**ESERCIZIO 1**
Nel testo sulla pesca a mosca, quale mosca montano i due pescatori in Valle Antrona per affrontare l'acqua da neve?
**ESERCIZIO 2**
Continua il testo sulla pesca a mosca a partire dall'ultima frase riportata.

Secondo giorno - Sempre con ritmi militari, si va in Valle Antrona. Ci attende una sorpresa non molto gradita a chi pesca a mosca secca: acqua da neve, fredda, che spesso blocca i pesci sul fondo. Sono disperato… ma dimentico colpevolmente che la mia guida, spirituale e fisica, nella pesca a mosca, sa leggere acque e pesci, e trova una soluzione: montiamo prontamente la nostra amata formica, amo 16, con foam bianco, e lui inizia a catturare temoli argentati. Io purtroppo sono ancora novizio, li faccio salire sulla mosca, ma poi perdo la ferrata, ma sono sempre felice di vedere che il mio amico trova soluzioni e si diverte a pescare. Anche qualche intirizzita trotella fario finalmente abbocca, e viene campionata e liberata velocemente. I luoghi fantastici mi riempiono il cuore, ma il pescatore che vive in me vuole vedere la canna piegata e la coda in tira… Cristian mi indica una piccola pozza ai miei piedi, un lancio preciso, e un bel temolo goloso non si fa pregare a bollare e mi fa felice per i prossimi mesi.


L'autore con una trota gola rossa e Cristian con una bellissima trota marmorata.
Terzo e ultimo giorno - Si arriva sul Toce. Quando si pesca è sempre bello, ma la giornata sarà tra le più difficili. Iniziamo in un tratto con acqua veloce, e qualche trota fario viene ingannata nuovamente dalle nostre sedge, ma dopo un’oretta l’impeto del Toce aumenta, complice l’apertura della meravigliosa cascata più a monte, e siamo costretti a dirottare la nostra voglia di catture su un tratto qualche chilometro più a valle. Qui all’ira delle Potamidi, ninfe dei fiumi, si sostituisce il fantasioso Eolo, dio dei venti. Pesca a mosca con attrezzature leggere e raffiche non vanno d’accordo, e pur tuttavia insistiamo e - confesso - complice anche qualche innocente imprecazione, qualche coraggiosa trota fario bolla sulle nostre mosche. Il mio bottino (ma solo il mio) è magro, ma la soddisfazione di riuscire a pescare a mosca secca in quelle condizioni è tanta.

**RIGHE FORNITE**
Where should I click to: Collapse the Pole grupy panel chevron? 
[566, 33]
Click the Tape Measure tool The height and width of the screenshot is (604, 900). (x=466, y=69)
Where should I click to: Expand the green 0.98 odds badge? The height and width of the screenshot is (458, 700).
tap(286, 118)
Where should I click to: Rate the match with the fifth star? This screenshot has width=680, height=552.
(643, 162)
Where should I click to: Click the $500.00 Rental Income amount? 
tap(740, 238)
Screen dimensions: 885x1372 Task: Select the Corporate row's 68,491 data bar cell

**RISULTATO ATTESO 1**
La formica, amo 16, con foam bianco.

**RISULTATO ATTESO 2**
Alla sera ci abbracciamo con Cristian, e mi dirigo verso la mia Isola, con tanta soddisfazione per i pesci catturati (e campionati) e per l’applicazione della tecnica: tutti i consigli di Cristian e i corsi di perfezionamento SIMfly frequentati hanno fatto salire l’asticella. “Torna a settembre” mi dice Cristian. Io penso sia una citazione alla famosa commedia, e invece è una proposta di pesca, che ho già accolto. Biglietti fatti!

Come ittiologo all’Università di Sassari mi interesso di diversi problemi conservazionistici che riguardano le specie ittiche della Penisola e non solo. Tra queste la trota fario in Italia e una specie “sfidante” poiché la sua posizione tassonomica è ancora tutta da chiarire, e questo fatto pone anche numerosi problemi gestionali, soprattutto in caso di immissioni. Cosa deve essere seminato? Questa situazione mi ha portato a intraprendere, assieme a Cristian Sechi, uno studio sulle trote fario presenti in alcune acque del nord Italia.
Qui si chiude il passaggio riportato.